And if Cyprian were still alive, if he could have spoken, he still wouldn't have, because he would have spent every last breath laughing that someone would have mistaken him for a divine messenger, that his body got more respect bloated and drained and lifeless and desiccated than it had whole and well. Of course the only living things that would love him for his body would have no interest in taking advantage of it. But he wouldn't have complained, not really. Sargassum had been somewhere in his top three best plants to grow since his first acquired sample some ten years ago in the war, and had proved a decent replacement for some rarer hydrophytes with a little tampering. They'd saved the lives of his platoon, every one of them, at least twice, and though they had all died in the end, it had given them all time enough to compose those last letters the night before the massacre, and that was worth something greater than his post-mortem dignity. There was no dignity in death; everyone ended up cold and soiled and rotting, and in the end time and the history books forgot everyone. It was how you were remembered and what was done with your memory that determined your worth, not for how long and how often your name showed in textbooks forced on a bored classroom more concerned with the girl next to them, the boy just behind them than the events that wouldn't directly touch on their lives. Cyprian always knew that sooner or later he'd wind up dirt in the ground; at least this way, that dirt would never be used to raise mandrakes to harm and shrill or to cultivate roses, who all seemed to harbor loathing and jealousy under the overrated redness of their petals.
Over the years, the body transformed, sacrificing pieces of itself for the growth of young kelp and sargassum, and while he'd never view his death as anything but blatant overkill and his life as anything but too short and unsatisfying, he just might have been glad that his body, at the very least, could do something right.
Over time, the bones of Cyprian were wrapped in kelp and sargassum, and it was the bones of him that held the two species together, unified in symbol and structure.
4. Here Comes the Sun
It was April nineteenth, 3899, and Cliff was holding his tiny little sister, barely five years old, in his arms and idly considering, for the first time, that maybe what made his grandfather so powerful a knight was having something wonderful and grand to live for as well as having something worthy to die protecting.
Cliff hadn't prayed in a long time, long enough that he measured the distance between his last day of worship and the present not in years, but the events that flanked and created it. He remembered the day before, all the ways his stepfather broke apart the scaffolding of his life and the way his words flayed and stung as he explained that Cliff's humanity had been wrapped around the meat and nerves and bones of him entirely the wrong way, how he'd tried so hard to make him a decent, presentable heir, but that Cliff was the permanent sort of black stain. Cliff remembers the night that followed, the way he'd wondered and thought with a brain that was, after fourteen years, only beginning to fire with the proper cylinders. He remembers the way the sun burned away the dark cast of the night with a brilliance he'd never noticed before when he rose to meet the dawn the next morning, the way it burned away the tiny flecks of faith that survived the night as he determined to live his life according to his own plans, not anyone else's. Faith, he'd thought, wasn't something he would ever need again.

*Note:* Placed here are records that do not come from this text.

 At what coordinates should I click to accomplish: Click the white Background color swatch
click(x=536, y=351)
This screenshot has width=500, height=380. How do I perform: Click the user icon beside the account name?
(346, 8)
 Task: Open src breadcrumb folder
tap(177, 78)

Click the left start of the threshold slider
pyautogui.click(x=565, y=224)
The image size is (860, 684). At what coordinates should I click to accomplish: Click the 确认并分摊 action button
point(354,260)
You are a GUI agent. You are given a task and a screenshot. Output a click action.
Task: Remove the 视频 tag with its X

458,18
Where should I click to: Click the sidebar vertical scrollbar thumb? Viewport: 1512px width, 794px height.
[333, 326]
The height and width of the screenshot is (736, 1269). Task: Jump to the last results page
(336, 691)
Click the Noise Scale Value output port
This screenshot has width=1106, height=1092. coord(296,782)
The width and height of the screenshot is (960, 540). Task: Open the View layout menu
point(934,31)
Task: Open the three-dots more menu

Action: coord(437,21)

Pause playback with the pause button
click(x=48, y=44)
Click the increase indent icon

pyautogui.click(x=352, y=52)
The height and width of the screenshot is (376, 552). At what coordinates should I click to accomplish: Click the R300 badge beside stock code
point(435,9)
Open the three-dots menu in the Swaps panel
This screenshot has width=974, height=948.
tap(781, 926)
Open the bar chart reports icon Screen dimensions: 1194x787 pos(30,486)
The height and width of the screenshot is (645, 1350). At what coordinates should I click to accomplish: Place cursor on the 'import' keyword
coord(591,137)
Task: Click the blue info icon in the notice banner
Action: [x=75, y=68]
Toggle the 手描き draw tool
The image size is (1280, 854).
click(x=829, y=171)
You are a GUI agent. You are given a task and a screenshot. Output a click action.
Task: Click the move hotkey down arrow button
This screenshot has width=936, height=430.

And today, though his faith was as battered and small, he prayed again.
It was summer, the sky full of corpse candles flaring and hot with the fires of the hall of infernos, and Cliff was alone in a manse that in all its grandeur never quite fit him. Outside, his father took up his sword against the demons, and Cliff had faith profound and solid enough to kick that his father would win out against the lot of them.
Cyprian had spoken quietly of his time in the Sangrian prison camps during his war, the first war, what he and his men suffered under Ragnar Merridan, the things that changed inside you that you thought were totally impervious to change. Cliff remembered, too, that he'd joked about Ragnar and Cyprian's forbidden love; he remembered the way he'd never even thought it might be true, be anything but Cyprian trying to be an asshole. Through hindsight, Cliff thought he could see the weariness and the paranoia hidden almost perfectly beneath the irritation that came so easily to him, could recall tiny indicators that Cyprian half expected untold horrors to befall them at the drop of a hat even in those fledgling days of their acquaintance. Cyprian might have had crap for stamina in those first few months of their trek, but he was by far the best damn runner Cliff had met.
It was May, and Cliff, young and sheltered, believed in the world and the righteousness of life with a strength that he could dash himself against if he wasn't very careful.
Cliff missed him sometimes, when his name - when any of their names - didn't make his throat try to rip itself apart to keep from vocalizing his self-loathing and guilt. He was not far gone enough that he would have given the enemy any kind of solace.
It was 3999, and Cliff had the sneaking suspicion, watching the most beautiful creature ever conceived drool on her pillow beside him, that everything was going to be all right. Kristen Morrow was physically nothing incredible, as lovely and long-limbed and beautiful as she was, but she was such a kind and loving and hopeful woman even after the life she'd lived that you didn't immediately notice that, and Cliff didn't want anyone else ever again. It was a kind of powerful, reverent belief all in itself.
Sometimes while he dreamed, he shouted his grief with feeling enough behind it that it burst out of his skull and from his lips, and he woke up every time wishing he could erase himself. He knew it wouldn't happen; even the nifty little putty erasers his sister kept in every pocket she owned left faint impressions of what had been. The strongest pencils created lines and shadows too dark to ever really be erased even a little bit; Selene tried it once. The darkness only spread, the remains of other pencil drawings left on the eraser combining to make the current drawing even darker, and what he did was stronger than any pencil sketch Selene drew, darker and more massive and hopelessly ruined than the rough sketch of their cellar.
It was 3999, and even though his arm was broken, his family was dead, he was wanted by a powerful and merciless crime lord back home, and a crazy lady with red, red lips knew where he slept and kept smiling at him whenever he caught her sharpening her blades, life was good.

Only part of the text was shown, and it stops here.